Para além disso, quem é que se lembra da matéria toda que perdemos horas e
horas a fio a estudar? E para que serve isso hoje em dia, se podemos ter toda a
informação que queremos na ponta dos dedos?
A
principal desvantagem, é que hoje em dia a sociedade não está estruturada para
o ensino doméstico!
Uma
outra desvantagem é que normalmente um dos pais acaba por passar muito tempo
com as crianças, e apesar de eu adorar estar com as minhas crianças no dia a
dia, a verdade é que é um trabalho muito duro no que respeita à gestão das
coisas banais do dia a dia: comida, roupa, limpeza, etc, e dar toda a atenção
que eu gostaria de lhes dar!
E
claro, o facto de só contarmos com um ordenado!

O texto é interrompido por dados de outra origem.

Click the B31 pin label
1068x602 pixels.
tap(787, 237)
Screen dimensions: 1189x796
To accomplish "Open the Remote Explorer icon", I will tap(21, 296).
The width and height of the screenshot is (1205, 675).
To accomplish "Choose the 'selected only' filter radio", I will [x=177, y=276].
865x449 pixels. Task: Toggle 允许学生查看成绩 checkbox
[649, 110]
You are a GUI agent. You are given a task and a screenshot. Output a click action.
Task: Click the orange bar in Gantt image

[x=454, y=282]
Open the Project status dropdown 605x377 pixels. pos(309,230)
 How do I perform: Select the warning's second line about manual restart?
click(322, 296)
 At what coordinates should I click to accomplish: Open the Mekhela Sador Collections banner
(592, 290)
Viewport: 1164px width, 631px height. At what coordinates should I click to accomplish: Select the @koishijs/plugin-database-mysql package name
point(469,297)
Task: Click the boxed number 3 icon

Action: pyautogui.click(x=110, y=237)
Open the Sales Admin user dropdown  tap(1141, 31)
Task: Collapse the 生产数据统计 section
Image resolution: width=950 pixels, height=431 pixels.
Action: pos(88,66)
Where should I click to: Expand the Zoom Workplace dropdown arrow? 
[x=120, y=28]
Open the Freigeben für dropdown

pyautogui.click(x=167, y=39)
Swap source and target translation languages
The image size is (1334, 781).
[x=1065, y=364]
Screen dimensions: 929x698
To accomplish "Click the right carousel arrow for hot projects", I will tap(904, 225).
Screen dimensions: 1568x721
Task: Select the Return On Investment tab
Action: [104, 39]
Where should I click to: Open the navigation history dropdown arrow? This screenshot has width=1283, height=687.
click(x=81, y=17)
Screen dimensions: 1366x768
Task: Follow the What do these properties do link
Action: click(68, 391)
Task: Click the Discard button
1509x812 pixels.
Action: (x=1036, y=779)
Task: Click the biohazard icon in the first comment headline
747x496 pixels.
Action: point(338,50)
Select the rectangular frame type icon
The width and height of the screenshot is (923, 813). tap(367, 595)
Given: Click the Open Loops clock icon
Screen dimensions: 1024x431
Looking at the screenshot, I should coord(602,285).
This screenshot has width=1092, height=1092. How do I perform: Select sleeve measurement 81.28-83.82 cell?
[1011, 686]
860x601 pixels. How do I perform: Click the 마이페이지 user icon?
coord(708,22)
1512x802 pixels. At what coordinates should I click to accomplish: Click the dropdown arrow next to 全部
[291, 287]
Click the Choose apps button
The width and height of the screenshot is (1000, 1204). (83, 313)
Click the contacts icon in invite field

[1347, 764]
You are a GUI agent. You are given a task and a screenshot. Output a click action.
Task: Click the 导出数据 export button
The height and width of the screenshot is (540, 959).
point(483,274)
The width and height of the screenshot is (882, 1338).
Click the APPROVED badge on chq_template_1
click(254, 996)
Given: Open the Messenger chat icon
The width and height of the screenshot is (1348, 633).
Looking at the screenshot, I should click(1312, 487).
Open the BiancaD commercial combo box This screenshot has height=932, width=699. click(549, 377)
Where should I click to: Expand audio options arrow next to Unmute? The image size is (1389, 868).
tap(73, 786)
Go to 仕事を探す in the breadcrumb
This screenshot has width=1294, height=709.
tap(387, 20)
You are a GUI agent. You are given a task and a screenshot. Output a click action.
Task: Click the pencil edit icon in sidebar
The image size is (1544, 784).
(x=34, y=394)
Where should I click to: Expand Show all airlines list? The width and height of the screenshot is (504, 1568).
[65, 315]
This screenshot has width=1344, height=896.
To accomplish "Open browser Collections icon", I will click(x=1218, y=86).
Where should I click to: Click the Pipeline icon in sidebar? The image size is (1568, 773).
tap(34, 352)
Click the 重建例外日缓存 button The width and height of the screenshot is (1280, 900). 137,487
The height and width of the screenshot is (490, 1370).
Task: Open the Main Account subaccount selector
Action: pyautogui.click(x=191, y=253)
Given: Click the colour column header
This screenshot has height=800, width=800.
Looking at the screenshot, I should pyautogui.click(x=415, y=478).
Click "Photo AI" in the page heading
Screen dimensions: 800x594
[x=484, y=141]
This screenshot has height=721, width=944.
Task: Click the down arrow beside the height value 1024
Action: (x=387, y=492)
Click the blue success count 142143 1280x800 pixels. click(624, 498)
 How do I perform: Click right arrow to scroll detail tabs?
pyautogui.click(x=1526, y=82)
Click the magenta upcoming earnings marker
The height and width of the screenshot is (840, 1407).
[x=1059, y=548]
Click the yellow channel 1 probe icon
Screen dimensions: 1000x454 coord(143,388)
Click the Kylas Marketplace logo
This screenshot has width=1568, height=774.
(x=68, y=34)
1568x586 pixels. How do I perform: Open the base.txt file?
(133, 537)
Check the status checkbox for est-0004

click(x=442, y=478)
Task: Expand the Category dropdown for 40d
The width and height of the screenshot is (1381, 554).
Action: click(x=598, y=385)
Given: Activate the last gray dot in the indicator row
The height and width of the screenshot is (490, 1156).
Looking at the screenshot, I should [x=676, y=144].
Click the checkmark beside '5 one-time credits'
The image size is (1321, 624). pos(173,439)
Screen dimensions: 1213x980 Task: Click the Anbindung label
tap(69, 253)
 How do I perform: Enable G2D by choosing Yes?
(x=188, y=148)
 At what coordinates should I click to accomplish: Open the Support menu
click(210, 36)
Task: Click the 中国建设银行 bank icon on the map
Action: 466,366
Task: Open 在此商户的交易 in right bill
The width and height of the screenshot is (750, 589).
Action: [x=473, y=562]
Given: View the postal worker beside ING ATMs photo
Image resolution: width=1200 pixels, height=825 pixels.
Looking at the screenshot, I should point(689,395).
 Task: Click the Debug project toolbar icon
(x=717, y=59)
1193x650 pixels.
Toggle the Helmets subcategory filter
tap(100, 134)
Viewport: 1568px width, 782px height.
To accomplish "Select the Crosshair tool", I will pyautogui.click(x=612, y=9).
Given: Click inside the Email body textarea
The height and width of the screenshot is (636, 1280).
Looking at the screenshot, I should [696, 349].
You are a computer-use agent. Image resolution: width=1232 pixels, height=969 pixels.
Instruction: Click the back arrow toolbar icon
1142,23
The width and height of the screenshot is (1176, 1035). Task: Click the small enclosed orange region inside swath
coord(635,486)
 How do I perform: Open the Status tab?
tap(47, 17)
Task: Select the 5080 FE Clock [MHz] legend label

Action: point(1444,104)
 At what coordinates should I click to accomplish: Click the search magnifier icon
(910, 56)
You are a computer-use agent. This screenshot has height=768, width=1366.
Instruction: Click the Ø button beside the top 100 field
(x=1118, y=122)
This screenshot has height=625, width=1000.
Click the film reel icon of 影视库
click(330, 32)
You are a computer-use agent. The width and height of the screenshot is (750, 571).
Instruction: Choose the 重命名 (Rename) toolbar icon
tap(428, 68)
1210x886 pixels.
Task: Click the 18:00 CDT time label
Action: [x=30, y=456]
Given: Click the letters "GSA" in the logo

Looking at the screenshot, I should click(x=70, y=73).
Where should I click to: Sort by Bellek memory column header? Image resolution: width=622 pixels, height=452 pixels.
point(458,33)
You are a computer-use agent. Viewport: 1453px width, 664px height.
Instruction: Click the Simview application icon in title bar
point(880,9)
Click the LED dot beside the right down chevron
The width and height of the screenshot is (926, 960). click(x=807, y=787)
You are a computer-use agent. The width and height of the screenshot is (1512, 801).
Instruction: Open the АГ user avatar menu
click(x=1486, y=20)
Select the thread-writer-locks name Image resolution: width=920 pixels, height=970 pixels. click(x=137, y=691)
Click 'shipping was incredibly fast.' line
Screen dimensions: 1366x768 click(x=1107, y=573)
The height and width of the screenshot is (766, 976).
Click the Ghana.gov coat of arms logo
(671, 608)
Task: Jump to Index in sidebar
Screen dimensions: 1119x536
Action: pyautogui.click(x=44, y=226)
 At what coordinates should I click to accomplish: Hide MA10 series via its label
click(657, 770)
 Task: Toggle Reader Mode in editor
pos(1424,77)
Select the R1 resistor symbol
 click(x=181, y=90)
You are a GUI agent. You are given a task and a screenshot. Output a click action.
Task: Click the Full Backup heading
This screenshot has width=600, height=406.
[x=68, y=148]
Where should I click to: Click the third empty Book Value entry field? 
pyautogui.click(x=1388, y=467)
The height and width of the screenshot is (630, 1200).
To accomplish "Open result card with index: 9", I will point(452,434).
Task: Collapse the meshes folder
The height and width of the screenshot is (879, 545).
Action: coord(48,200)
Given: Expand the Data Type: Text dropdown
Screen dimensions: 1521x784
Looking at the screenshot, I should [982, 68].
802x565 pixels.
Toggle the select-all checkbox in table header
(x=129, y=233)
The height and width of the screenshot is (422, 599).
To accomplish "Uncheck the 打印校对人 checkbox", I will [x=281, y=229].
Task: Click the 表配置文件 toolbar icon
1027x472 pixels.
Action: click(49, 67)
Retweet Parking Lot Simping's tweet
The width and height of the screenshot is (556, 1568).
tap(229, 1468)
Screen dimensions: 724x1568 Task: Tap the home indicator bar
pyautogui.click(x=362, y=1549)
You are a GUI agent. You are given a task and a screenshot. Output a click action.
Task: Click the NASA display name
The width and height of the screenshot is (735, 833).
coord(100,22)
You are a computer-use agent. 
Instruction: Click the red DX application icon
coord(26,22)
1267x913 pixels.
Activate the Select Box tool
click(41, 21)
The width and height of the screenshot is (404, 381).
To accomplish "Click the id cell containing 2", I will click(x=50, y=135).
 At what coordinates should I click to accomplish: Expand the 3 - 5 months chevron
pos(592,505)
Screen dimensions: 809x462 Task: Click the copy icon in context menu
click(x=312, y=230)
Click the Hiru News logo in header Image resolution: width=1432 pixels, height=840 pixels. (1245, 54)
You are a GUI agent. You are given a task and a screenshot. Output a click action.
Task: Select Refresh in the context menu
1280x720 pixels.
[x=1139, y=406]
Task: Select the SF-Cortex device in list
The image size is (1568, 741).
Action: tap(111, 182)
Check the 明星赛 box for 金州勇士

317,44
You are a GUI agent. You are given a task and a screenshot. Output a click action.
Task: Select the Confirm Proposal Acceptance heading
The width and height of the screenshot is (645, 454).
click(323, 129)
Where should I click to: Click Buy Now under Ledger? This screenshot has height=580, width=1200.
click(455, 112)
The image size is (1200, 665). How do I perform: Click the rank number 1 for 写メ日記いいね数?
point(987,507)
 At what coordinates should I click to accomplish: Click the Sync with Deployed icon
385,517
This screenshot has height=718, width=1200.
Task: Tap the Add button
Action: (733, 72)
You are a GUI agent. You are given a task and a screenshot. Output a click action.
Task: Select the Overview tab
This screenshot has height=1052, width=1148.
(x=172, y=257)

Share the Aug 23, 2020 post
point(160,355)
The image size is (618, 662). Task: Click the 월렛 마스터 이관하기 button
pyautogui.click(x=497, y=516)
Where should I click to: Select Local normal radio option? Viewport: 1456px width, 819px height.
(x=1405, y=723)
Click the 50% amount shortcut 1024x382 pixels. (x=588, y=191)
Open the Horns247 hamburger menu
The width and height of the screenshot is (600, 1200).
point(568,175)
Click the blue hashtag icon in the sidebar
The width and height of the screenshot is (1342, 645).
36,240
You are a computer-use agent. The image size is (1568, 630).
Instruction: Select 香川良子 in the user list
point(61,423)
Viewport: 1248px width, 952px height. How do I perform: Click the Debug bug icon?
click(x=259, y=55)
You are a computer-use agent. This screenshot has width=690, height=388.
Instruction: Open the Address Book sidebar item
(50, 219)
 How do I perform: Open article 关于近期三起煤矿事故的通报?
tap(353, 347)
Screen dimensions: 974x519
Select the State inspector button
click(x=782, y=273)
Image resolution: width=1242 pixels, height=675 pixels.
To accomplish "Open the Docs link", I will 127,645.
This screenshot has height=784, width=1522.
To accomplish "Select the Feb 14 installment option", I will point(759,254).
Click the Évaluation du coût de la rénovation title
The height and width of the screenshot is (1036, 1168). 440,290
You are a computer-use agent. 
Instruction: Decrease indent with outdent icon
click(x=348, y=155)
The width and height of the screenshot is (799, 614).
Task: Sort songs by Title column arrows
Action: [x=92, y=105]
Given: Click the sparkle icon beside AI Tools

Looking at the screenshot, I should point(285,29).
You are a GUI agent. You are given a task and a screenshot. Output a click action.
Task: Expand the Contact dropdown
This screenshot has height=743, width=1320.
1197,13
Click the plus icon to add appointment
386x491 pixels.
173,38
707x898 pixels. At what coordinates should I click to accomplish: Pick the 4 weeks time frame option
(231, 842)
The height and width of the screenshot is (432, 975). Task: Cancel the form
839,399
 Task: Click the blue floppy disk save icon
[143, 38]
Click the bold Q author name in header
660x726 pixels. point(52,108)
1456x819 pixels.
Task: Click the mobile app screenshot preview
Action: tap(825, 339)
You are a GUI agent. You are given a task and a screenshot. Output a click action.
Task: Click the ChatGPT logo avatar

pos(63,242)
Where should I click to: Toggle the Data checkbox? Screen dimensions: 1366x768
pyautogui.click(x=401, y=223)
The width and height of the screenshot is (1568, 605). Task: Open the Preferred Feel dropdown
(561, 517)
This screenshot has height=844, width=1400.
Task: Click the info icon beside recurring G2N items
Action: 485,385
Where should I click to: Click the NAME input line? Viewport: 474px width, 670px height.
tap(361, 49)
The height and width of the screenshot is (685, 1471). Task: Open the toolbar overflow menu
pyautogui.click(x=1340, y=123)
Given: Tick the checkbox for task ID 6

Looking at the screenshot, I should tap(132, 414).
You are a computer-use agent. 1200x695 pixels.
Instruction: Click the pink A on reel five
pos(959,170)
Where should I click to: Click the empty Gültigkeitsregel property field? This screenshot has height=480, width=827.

Há certas regiões do Canadá e
dos EUA em que as famílias recebem dinheiro do estado e/ou materiais escolares,
porque as famílias em ED poupam dinheiro ao estado, em termos de recursos educacionais
e de saúde, pois tendem a ter menos doenças, especialmente das contaminosas.
Consegues
controlar o uso de tecnologias dos teus 4 filhos?
Este,
por acaso, é um dos temas em que tenho a minha opinião mais dividida e não
muito clara!
Por
um lado, eu quero que eles aprendam a manipular as tecnologias e se autorregulem
no seu uso, tal como diz o ditado "o fruto proibido é o mais
apetecido" e eu prefiro não criar tabus em nada; o Peter Gray, que eu
admiro bastante, vai até ao ponto de comparar as tecnologias de hoje em dia
como uma ferramenta tão importante para a nossa sociedade atual, como os arcos
e flechas eram para os nosso antepassados, daí que não deveríamos limitar o seu
uso, e vejo que as minhas crianças aprendem bastante com as tecnologias;
por outro lado, não gosto muito de os ver especados a olhar para um ecran,
horas a fio (apesar de que, se isso acontecesse, me facilitava muito a vida!) e
também vejo que as suas brincadeiras são influenciadas por aquilo que eles vê.
Então tento criar um balanço, a limitar o tempo. Tentamos usar as tecnologias
tanto para fins lúdicos como educativos, através de jogos, documentários,
pesquisas, etc.
Do
que sentes mais saudades da altura que não tinhas filhos?
Poder
cozinhar o que bem entendesse, quando quisesse! De
passar horas a ler, e não ter que responder a um milhão de perguntas durante o
dia.
O
silêncio incomoda ou agrada?
Ahahahaha!!!
Contrariamente ao que se possa pensar, eu gosto muito do silêncio!!! Mas não há
nada melhor que o riso de um bebé ou de uma criança, e o murmurinho da
brincadeira harmoniosa entre irmãos.
Consegues
tirar algum tempo para ti?
Quando
não se tem família por perto, é muito importante ter o apoio, consideração e compreensão
do nosso parceiro de aventura, como por vezes também o apoio dos amigos; mas
principalmente as horinhas depois de eles irem para a cama, é o que me salva no
dia a dia.
Como
ficaram as relações de amizade desde que és mãe?
Tive
a sorte de conhecer muitas pessoas maravilhosas e ganhar muitas amizades
através da comunidade de homeschooling,
tanto na Escócia como em Portugal, por isso eu acho que só fiquei a ganhar!
O
que mais te assusta quando pensas no futuro dos teus filhos?
Sem
sombra de dúvida, o meio ambiente e a incapacidade dos governos em lidarem
com a situação do aquecimento Global!